MARTIN: Although, we should say, the proposal the president made would give temporary reprieve to DACA recipients and immigrants here who are under TPS, the temporary protection status program. These are both programs President Trump moved to shut down. So this is essentially the president offering up a solution to a problem that he caused. Is it not?

JENNINGS: Well, he's also offering up, essentially, a solution called the BRIDGE Act which was sponsored by several Senate Democrats the last time around. I mean, we can dwell on all the mistakes that have been made by people in this entire immigration debate over time, and certainly the president has made some. But at this moment, with the government shut down, it appears to me the White House is ready to deal. And I think the American people are going to have to ask themselves, why aren't the Democrats ready to deal?

This is not a take-it-or-leave-it offer. I think what the White House and what I heard Vice President Pence say over the weekend is this legislative process is a negotiation. So if you're the Democrats, why not take this? And if you have a different idea, OK, throw out your idea. Maybe it flies, and then this whole thing comes to an end. But how do you ever end a shutdown if your initial reaction to every offer is this was made in bad faith, which is what Nancy Pelosi initially said on Saturday?

MARTIN: Well, I think not only is she saying that it's made on bad faith, but Democrats see it as just getting back to neutral, right? If they view this as a problem the president created, then this is just getting back out of the red - not gaining anything. So do you think the president should consider, for example, offering a pathway to citizenship, which Democrats might be more keen towards?

JENNINGS: Well, I think the Democrats now have the ball in their court. The president has made an opening offer in a legislative process. That is, essentially, how you negotiate things in our system. And so now it's on the Democrats to come back and say, well, instead of what you said, how about this? It's their turn to move their pieces. The fact that they are unwilling to take a turn grinds the game to a halt. And so I don't know what the White House would do next in offering things except negotiate against themselves, which doesn't seem like a very smart strategic move.

So I'm hoping that - and I think all Republicans are hoping that if the Senate begins a legislative process this week, Democrats will reconsider their position of not offering any counters to what the president's thrown out. Look, there's an opportunity here to get something if you're the Democrats, and the Republicans have opened the door. Most people I know are really hoping they walk through it.

MARTIN: Well, what do you make of the Democrats' request that the president should just reopen the government first, and then they can negotiate over the wall?

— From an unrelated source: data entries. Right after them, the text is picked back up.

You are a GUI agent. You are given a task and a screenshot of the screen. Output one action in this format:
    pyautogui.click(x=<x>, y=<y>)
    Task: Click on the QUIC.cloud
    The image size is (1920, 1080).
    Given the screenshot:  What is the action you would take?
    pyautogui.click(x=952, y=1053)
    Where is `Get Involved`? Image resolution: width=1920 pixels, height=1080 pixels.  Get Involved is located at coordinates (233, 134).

JENNINGS: The package that they are putting on the floor this week reopens the government immediately. And so the Democrats have said they want the government to open. This opens the government. I think the president and the Republicans have a real...

MARTIN: Well, they don't want it attached to the border wall funding.

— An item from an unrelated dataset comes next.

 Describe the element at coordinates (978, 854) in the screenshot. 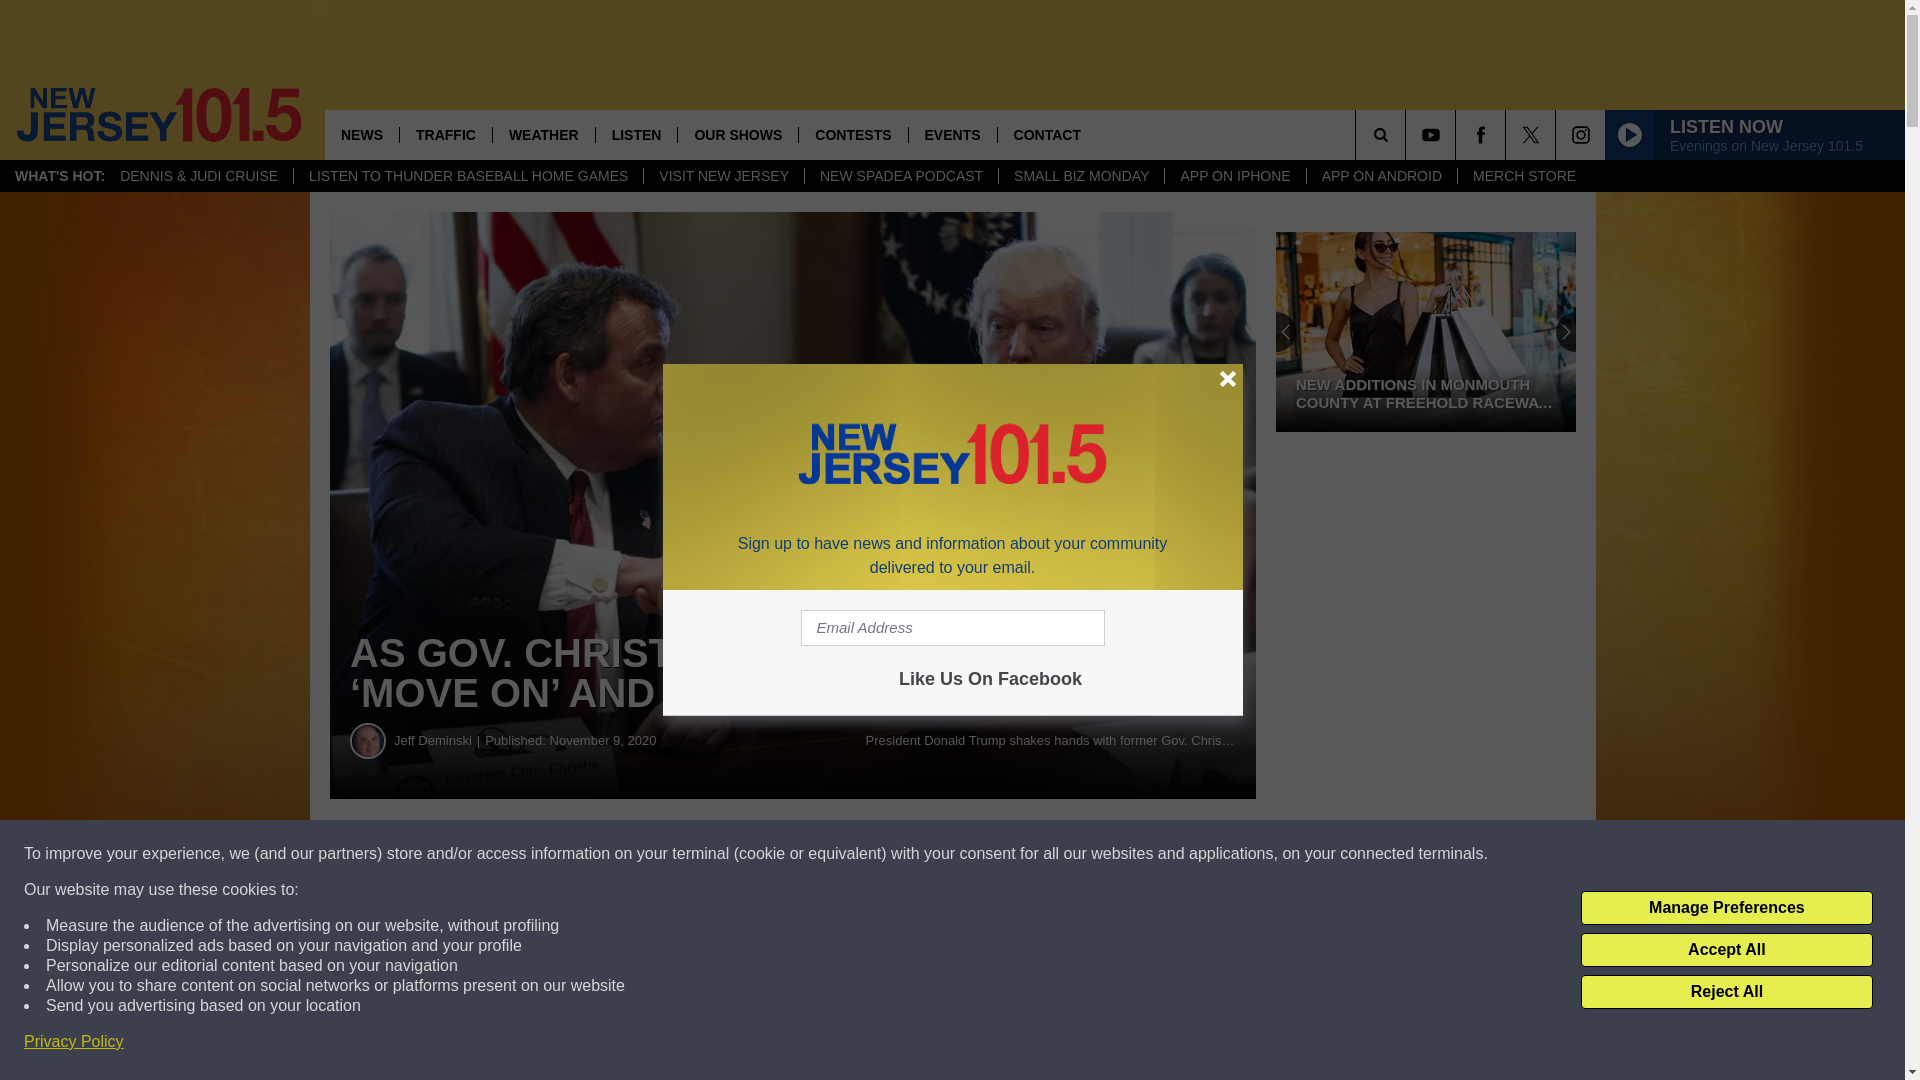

JENNINGS: Well, they (laughter) - and there's a real fear by the Republicans that if they give up on attaching it to the immigration border security issues they've laid on the table, the Democrats will never return to that conversation. So - and I think that's legitimate here.

MARTIN: So the shutdown is the political pawn. That means the federal workers really are the political pawn here.

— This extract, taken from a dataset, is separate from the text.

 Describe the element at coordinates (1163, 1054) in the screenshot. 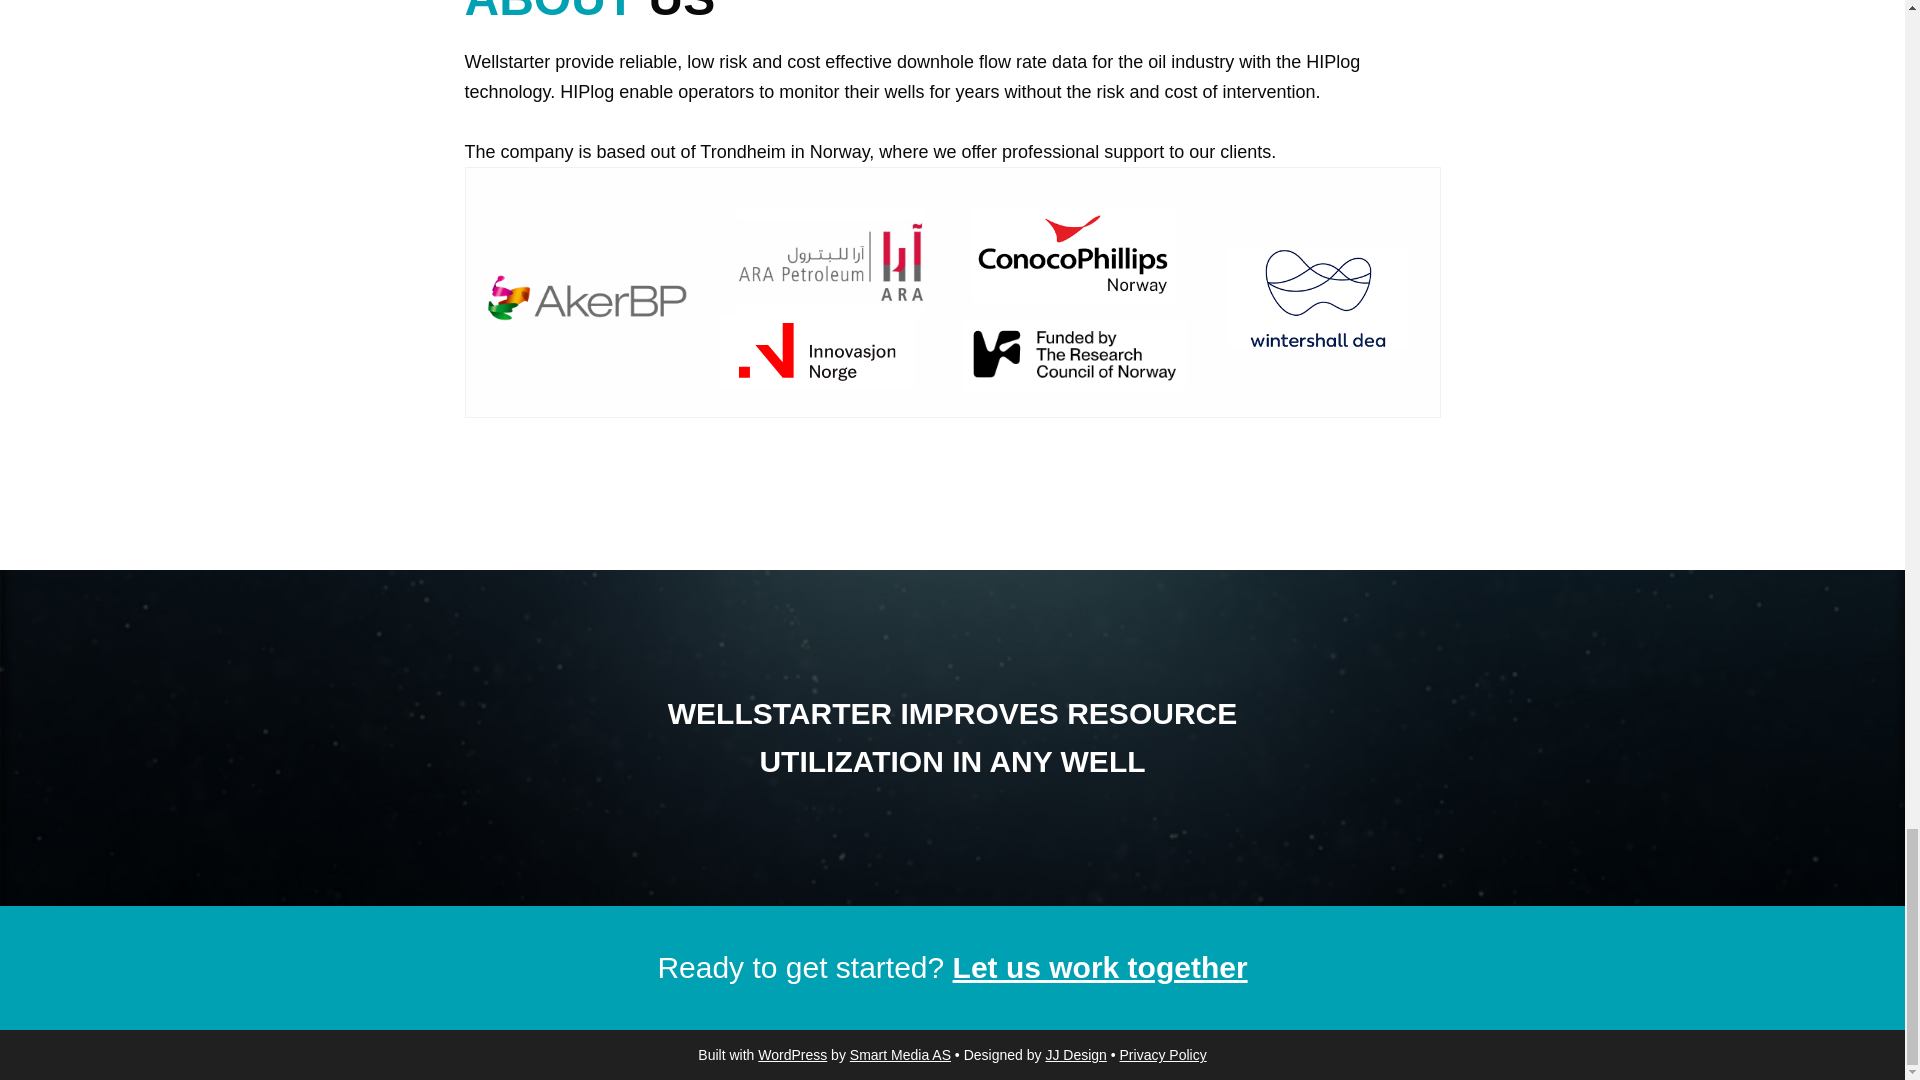

I see `Read our Privacy Policy` at that location.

JENNINGS: Well, I think it means that there's a whole bunch of stuff that the Republicans want to do and a whole bunch of stuff the Democrats want to do. And it's a bit of a game of chicken. And if one side is to leave out what they want at the opening of a negotiation, then there's a real fear that you would never return to it, which is why, I think, the president and the Republicans are right to try to tie all this together.

MARTIN: Republican strategist Scott Jennings. Scott, thanks as always. We appreciate it.

JENNINGS: I hope it ends soon. Thanks, Rachel.